Foto: Miguel Figueiredo Lopes/Presidência da República

Teve uma infância partilhada entre Lousada e o Zaire e, hoje, olhando para trás, Elisabete Silva, militar, entende que a falta de segurança daquele país africano (actual República Democrática do Congo) pode ter influenciado a sua opção pelo Exército.

Esta lousadense de 42 anos, casada, com dois filhos, que já esteve destacada em missões internacionais na Bósnia-Herzegovina e já recebeu várias condecorações e louvores, foi a primeira mulher a ser porta-voz do Exército e agora é a primeira mulher comandante do Grupo de Carros de Combate da Brigada Mecanizada. “A nomeação para esta função materializa um dos meus maiores objectivos e realizações profissionais e não poderia estar mais grata pela oportunidade que me foi concedida”, revela em entrevista ao Verdadeiro Olhar.

“Eu gosto de ser militar e penso que serei militar para sempre”, sentencia a Tenente-Coronel de Cavalaria.

Cresceu em duas realidades distintas

Patrulha de Reconhecimento da Área de Responsabilidade enquanto Comandante de Pelotão de Atiradores SFOR na Bósnia-Herzegovina

Elisabete Maria Rodrigues da Silva nasceu em Lousada a 30 de Janeiro de 1980, mais concretamente na freguesia de Silvares, mas também residiu em Casais.

→ **DADOS GUARDADOS**:
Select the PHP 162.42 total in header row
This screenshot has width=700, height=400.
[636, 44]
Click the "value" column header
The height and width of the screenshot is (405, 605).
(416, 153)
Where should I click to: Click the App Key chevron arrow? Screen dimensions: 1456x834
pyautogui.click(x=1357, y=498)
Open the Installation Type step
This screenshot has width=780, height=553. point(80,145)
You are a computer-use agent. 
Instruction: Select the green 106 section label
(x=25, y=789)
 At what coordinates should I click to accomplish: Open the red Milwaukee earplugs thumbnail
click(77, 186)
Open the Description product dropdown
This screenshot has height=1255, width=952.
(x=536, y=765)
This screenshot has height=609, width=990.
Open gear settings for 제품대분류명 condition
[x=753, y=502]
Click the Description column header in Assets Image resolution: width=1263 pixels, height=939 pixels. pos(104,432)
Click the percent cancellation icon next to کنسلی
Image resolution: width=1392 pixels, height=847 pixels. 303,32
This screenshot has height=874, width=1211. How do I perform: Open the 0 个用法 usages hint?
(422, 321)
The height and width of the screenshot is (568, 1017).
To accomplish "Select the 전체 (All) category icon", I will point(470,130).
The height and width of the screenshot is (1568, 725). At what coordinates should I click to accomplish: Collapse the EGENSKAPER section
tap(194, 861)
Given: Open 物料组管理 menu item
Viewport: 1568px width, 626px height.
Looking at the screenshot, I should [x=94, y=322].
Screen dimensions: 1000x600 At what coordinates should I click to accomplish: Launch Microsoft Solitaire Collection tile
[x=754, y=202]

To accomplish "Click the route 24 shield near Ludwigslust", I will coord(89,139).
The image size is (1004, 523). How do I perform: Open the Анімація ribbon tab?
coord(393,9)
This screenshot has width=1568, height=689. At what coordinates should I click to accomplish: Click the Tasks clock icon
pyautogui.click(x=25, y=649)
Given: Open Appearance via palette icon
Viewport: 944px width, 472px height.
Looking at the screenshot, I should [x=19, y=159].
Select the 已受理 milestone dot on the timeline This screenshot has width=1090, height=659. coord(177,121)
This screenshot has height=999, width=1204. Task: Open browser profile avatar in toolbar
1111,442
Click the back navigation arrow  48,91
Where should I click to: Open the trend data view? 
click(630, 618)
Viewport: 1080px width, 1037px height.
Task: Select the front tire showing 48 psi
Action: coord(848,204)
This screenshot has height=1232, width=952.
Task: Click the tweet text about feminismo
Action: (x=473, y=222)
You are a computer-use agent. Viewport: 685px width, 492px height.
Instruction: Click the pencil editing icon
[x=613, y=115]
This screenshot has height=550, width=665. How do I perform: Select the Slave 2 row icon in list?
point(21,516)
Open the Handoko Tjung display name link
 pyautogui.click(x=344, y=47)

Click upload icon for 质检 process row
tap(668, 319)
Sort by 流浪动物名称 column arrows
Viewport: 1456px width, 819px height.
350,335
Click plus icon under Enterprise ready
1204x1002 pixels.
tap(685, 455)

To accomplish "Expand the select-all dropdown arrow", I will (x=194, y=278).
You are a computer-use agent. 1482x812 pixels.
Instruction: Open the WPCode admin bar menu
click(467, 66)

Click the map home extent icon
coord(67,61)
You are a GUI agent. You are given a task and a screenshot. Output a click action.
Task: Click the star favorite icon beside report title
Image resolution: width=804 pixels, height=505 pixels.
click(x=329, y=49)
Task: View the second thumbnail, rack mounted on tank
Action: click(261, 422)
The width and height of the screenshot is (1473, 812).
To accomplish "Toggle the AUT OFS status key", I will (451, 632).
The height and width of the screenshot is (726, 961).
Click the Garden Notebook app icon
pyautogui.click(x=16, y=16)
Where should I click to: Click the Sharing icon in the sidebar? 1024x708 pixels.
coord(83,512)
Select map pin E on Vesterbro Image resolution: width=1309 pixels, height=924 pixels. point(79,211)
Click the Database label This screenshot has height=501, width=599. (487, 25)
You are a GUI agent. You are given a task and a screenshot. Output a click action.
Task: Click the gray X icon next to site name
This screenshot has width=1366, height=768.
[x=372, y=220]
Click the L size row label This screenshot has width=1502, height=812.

→ **LISTA DE TAREFAS**:
#1 Duplica, sem qualquer alteração, a parte das linhas de dados que abre com a linha que contém "This screenshot has width=1568, height=689." e fecha com a que contém "Click the back", incluindo ambas.
#2 Podes prosseguir o excerto sobre a tenente-coronel Elisabete Silva a partir do ponto em que termina?

→ **RESULTADOS POR TAREFA**:
#1
This screenshot has width=1568, height=689. At what coordinates should I click to accomplish: Click the Tasks clock icon
pyautogui.click(x=25, y=649)
Given: Open Appearance via palette icon
Viewport: 944px width, 472px height.
Looking at the screenshot, I should [x=19, y=159].
Select the 已受理 milestone dot on the timeline This screenshot has width=1090, height=659. coord(177,121)
This screenshot has height=999, width=1204. Task: Open browser profile avatar in toolbar
1111,442
Click the back navigation arrow  48,91

#2
Viveu parte da infância neste concelho. “Quando tinha cerca de seis anos emigrei com a minha família para o Zaїre, actual República Democrática do Congo, e apenas regressei a Lousada com 11 anos”, conta. Essas duas realidades muito distintas – Lousada e Kinshasa (Zaїre) – deixaram diferentes memórias das brincadeiras que partilhou com a irmã mais velha e o irmão mais novo, assim como da vida escolar e familiar. “No Zaїre o leque de actividades de ocupação de tempos livres era maior e mais diversificado do que em Lousada naqueles tempos (década de 80/90), onde eu e os meus irmãos tínhamos possibilidade de praticar várias actividades, desde a ginástica rítmica, ténis e até mesmo motocrosse”, revela Elisabete Silva.

Só mais tarde, reconhece, percebeu que os locais de convívio, tanto a nível escolar, como de lazer e até mesmo o condomínio onde moravam “estavam inseridos em autênticas ‘bolhas de segurança’”, sendo que a realidade fora delas “era completamente diferente”. “Apenas tive noção desse facto quando as tais ‘bolhas de segurança’ começaram a ser alvo dos motins da população local, foi nessa época que os meus pais decidiram regressar a Portugal. Esse regresso prematuro marcou-a, reconhece, pela “repentina necessidade de adaptação a uma realidade tão distinta”.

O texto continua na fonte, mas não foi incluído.